_Data shown_.

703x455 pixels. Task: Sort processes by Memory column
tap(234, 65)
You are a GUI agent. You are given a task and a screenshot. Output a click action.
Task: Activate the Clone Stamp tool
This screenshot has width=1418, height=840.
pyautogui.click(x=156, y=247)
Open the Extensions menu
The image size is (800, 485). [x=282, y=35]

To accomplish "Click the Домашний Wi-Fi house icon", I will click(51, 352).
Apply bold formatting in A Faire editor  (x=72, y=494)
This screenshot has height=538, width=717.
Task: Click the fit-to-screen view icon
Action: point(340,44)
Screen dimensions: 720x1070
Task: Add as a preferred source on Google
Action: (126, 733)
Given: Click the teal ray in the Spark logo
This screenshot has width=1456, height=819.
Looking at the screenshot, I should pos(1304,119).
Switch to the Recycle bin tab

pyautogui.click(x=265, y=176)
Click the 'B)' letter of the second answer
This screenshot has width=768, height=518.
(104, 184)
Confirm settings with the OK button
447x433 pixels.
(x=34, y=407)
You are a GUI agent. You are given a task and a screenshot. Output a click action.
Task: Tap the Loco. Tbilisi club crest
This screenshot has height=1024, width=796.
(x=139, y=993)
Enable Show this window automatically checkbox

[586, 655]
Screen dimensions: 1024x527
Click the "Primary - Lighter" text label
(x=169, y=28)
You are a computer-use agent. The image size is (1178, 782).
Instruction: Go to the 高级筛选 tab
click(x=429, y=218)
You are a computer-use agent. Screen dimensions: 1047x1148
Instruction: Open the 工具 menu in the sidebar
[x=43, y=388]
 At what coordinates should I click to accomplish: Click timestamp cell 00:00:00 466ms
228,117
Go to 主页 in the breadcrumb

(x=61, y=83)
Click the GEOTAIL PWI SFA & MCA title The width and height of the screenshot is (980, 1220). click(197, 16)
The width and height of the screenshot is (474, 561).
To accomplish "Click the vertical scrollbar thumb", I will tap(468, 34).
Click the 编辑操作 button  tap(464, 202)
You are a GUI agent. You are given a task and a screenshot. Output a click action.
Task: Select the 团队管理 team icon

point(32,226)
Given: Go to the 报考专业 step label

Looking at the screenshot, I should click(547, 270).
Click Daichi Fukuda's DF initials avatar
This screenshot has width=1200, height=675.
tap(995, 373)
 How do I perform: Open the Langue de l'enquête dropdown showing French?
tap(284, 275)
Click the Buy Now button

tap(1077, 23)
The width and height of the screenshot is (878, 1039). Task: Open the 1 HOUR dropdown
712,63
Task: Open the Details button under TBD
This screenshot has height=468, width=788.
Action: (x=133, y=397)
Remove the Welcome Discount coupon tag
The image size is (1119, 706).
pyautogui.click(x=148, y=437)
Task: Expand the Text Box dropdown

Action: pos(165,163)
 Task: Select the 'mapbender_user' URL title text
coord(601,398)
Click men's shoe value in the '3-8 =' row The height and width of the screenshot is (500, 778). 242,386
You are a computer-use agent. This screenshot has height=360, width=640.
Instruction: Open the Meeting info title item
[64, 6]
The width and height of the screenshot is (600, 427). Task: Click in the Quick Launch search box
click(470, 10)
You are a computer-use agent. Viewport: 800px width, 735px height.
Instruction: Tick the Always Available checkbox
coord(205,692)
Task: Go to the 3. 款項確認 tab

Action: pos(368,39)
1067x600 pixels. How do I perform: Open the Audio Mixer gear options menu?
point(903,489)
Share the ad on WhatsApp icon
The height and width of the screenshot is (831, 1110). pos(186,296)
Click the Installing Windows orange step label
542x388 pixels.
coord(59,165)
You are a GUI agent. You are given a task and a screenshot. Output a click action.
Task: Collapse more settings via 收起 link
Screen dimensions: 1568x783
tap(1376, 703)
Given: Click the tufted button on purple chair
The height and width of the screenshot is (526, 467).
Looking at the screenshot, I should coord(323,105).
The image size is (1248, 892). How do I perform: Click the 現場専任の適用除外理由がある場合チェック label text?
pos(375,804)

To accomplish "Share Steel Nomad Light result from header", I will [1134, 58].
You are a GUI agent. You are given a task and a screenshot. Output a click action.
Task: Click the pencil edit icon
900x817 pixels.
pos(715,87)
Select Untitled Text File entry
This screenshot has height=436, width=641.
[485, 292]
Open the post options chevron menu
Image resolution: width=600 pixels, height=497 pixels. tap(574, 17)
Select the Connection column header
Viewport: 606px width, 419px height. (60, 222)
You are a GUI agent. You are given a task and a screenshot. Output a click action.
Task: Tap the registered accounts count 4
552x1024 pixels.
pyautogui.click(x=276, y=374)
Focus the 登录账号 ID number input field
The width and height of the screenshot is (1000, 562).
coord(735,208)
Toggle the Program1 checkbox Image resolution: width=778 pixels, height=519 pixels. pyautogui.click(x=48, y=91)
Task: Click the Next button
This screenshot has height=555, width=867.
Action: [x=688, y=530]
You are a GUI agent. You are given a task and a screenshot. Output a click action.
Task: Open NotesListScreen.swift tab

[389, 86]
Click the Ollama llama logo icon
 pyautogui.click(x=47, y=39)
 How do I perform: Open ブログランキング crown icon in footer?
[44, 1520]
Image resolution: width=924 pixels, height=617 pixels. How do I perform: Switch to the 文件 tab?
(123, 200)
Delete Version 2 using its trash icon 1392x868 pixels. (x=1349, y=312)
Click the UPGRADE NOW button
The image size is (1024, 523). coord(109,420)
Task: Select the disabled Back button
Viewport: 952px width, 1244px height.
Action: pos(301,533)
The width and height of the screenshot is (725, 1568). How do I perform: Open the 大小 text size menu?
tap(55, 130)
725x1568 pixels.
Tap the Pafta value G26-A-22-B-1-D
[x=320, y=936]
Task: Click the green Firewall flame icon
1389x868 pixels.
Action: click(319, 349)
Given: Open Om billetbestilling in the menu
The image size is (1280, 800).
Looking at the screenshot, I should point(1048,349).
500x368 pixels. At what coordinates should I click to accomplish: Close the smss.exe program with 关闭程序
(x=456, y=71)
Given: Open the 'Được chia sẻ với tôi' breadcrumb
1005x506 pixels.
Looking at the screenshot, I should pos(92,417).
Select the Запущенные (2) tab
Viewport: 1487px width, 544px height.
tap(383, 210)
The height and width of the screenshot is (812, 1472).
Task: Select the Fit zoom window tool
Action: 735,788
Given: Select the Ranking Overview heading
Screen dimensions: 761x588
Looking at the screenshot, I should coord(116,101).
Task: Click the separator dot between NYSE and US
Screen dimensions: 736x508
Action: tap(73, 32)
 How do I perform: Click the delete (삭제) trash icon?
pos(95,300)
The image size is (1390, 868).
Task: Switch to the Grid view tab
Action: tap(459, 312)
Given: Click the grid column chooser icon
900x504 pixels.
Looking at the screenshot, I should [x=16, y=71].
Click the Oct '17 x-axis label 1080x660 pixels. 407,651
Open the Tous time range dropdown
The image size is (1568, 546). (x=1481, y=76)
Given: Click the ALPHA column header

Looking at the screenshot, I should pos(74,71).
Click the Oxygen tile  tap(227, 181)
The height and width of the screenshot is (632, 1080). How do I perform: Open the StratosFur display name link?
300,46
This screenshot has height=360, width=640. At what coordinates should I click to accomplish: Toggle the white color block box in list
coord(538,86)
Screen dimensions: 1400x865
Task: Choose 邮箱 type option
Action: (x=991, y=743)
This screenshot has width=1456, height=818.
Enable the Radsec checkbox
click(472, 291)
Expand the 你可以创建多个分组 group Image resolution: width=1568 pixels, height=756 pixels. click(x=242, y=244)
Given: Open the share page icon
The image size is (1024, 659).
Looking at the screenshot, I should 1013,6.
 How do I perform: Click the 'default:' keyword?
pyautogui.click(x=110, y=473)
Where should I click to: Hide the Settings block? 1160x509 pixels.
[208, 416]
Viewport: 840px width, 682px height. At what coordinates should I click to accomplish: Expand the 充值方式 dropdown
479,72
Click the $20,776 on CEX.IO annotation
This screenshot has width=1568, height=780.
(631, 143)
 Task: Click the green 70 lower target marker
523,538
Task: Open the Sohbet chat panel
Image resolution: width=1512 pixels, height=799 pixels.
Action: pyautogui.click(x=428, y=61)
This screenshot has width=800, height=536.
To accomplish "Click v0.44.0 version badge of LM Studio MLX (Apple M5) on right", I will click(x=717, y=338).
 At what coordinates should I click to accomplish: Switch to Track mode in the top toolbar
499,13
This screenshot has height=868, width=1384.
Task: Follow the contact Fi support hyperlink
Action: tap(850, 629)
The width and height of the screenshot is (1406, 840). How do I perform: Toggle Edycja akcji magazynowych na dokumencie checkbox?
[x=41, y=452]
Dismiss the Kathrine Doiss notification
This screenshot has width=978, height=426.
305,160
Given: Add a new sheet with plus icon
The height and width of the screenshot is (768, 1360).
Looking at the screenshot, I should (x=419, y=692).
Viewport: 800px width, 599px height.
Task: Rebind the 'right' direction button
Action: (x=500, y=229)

_Your instructions_.
Could you write out, exactly as they stand, only the lines above that begin at the line with "This screenshot has width=1456, height=818." and stop after the line with "Task: Open the Sohbet chat panel"?

_Answer box_.
This screenshot has width=1456, height=818.
Enable the Radsec checkbox
click(472, 291)
Expand the 你可以创建多个分组 group Image resolution: width=1568 pixels, height=756 pixels. click(x=242, y=244)
Given: Open the share page icon
The image size is (1024, 659).
Looking at the screenshot, I should 1013,6.
 How do I perform: Click the 'default:' keyword?
pyautogui.click(x=110, y=473)
Where should I click to: Hide the Settings block? 1160x509 pixels.
[208, 416]
Viewport: 840px width, 682px height. At what coordinates should I click to accomplish: Expand the 充值方式 dropdown
479,72
Click the $20,776 on CEX.IO annotation
This screenshot has width=1568, height=780.
(631, 143)
 Task: Click the green 70 lower target marker
523,538
Task: Open the Sohbet chat panel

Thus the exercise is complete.